Aldus zou de verklaring voor recht, met betrekking tot de erkenning in het buitenland van het lesbisch ouderschap, naar mijn oordeel tot een vergelijkbaar resultaat moeten (kunnen) leiden als het behouden van de aanpassingen aan het adoptierecht ten behoeve van lesbische paren. Weliswaar biedt de verklaring voor recht geen garantie dat de zo gewenste erkenning in het buitenland van het lesbisch ouderschap wordt verkregen, maar het feit dat er sprake is van een rechterlijke toets die enigszins vergelijkbaar is met de toets die aangelegd wordt in het kader van de (versoepelde) adoptieprocedure en het feit dat in andere rechtsstelsels eveneens waarde aan het belang van het kind zal worden gehecht, maakt dat mijns inziens op zijn minst aannemelijk is dat in landen waar adoptie voor paren van gelijk geslacht mogelijk is ook de verklaring voor recht, even goed als behoud van de aanpassingen aan het adoptierecht, zal (kunnen) leiden tot erkenning van het lesbisch ouderschap. Daar komt nog bij dat de minister ook door middel van het adoptierecht geen garantie op erkenning kan bieden aan lesbische paren: ‘Problemen van internationaal privaatrechtelijke aard ten gevolge van het voorstel zijn niet uit te sluiten.
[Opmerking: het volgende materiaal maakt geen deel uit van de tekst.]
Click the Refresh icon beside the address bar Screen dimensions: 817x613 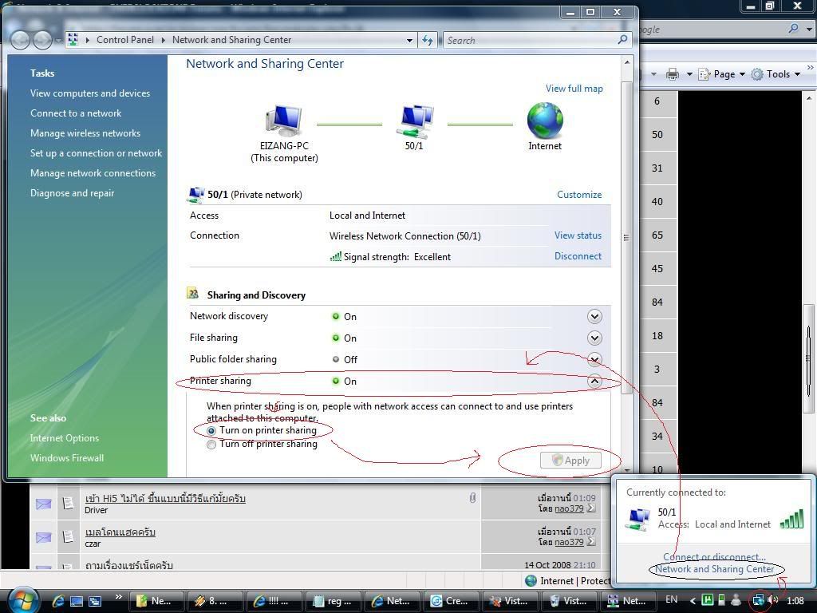tap(428, 39)
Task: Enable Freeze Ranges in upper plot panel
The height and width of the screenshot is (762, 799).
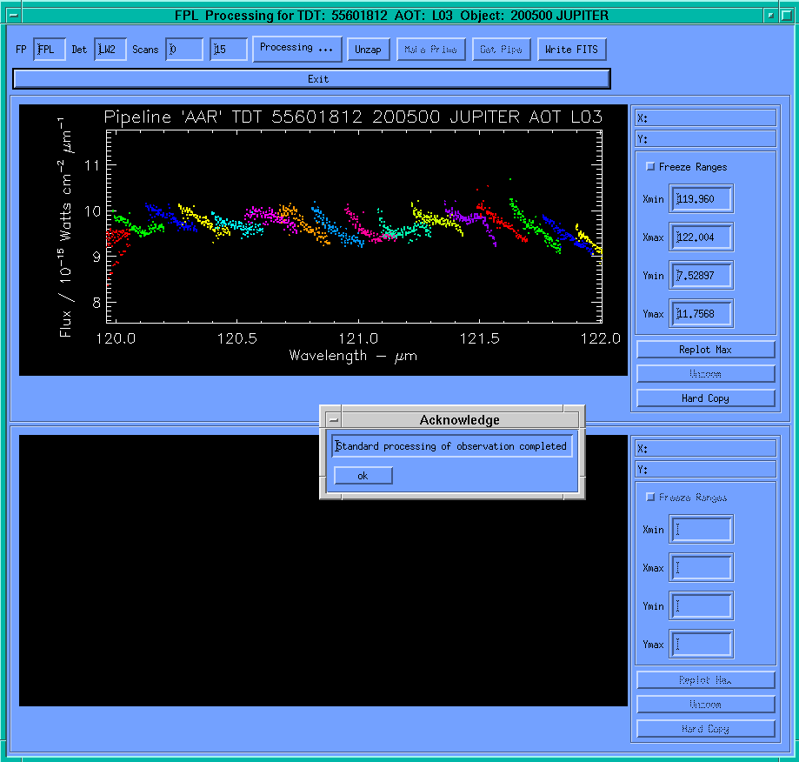Action: coord(651,167)
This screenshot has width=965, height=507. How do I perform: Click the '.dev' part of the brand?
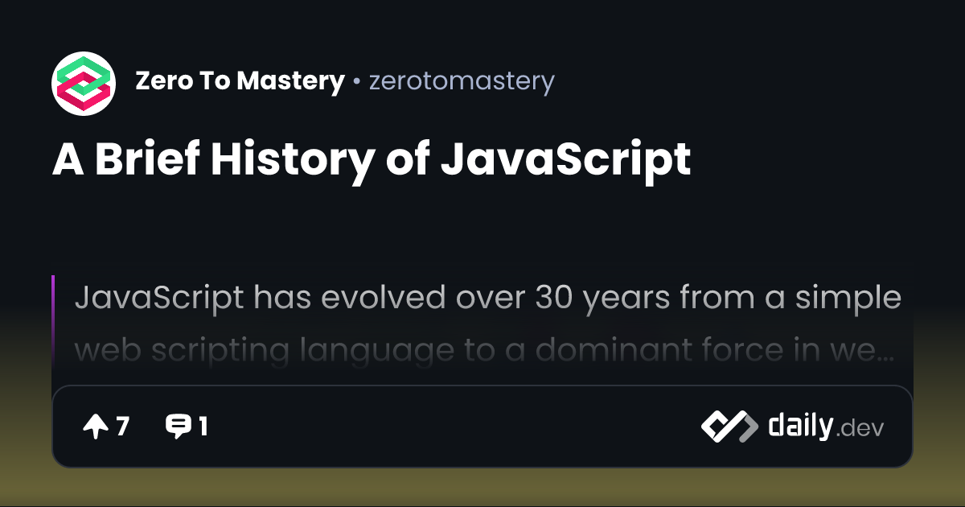click(x=860, y=429)
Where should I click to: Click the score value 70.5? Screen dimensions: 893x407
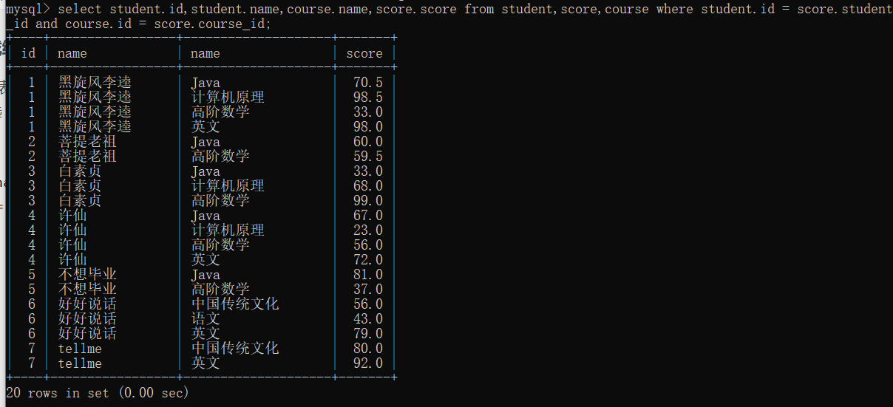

Dit is, als gezegd, evenzo bij de erkenning van het ouderschap van de duomoeder dat is ontstaan door adoptie.’ 286 De verklaring voor recht kan derhalve naar mijn oordeel als een goed alternatief voor het behoud van de aanpassingen aan het adoptierecht ten behoeve van lesbische paren worden gezien.
286
Kamerstukken II 2011/12, 33 032, nr. 3, p. 10-11 (MvT). 68
Versoepelde adoptie altijd nog een optie?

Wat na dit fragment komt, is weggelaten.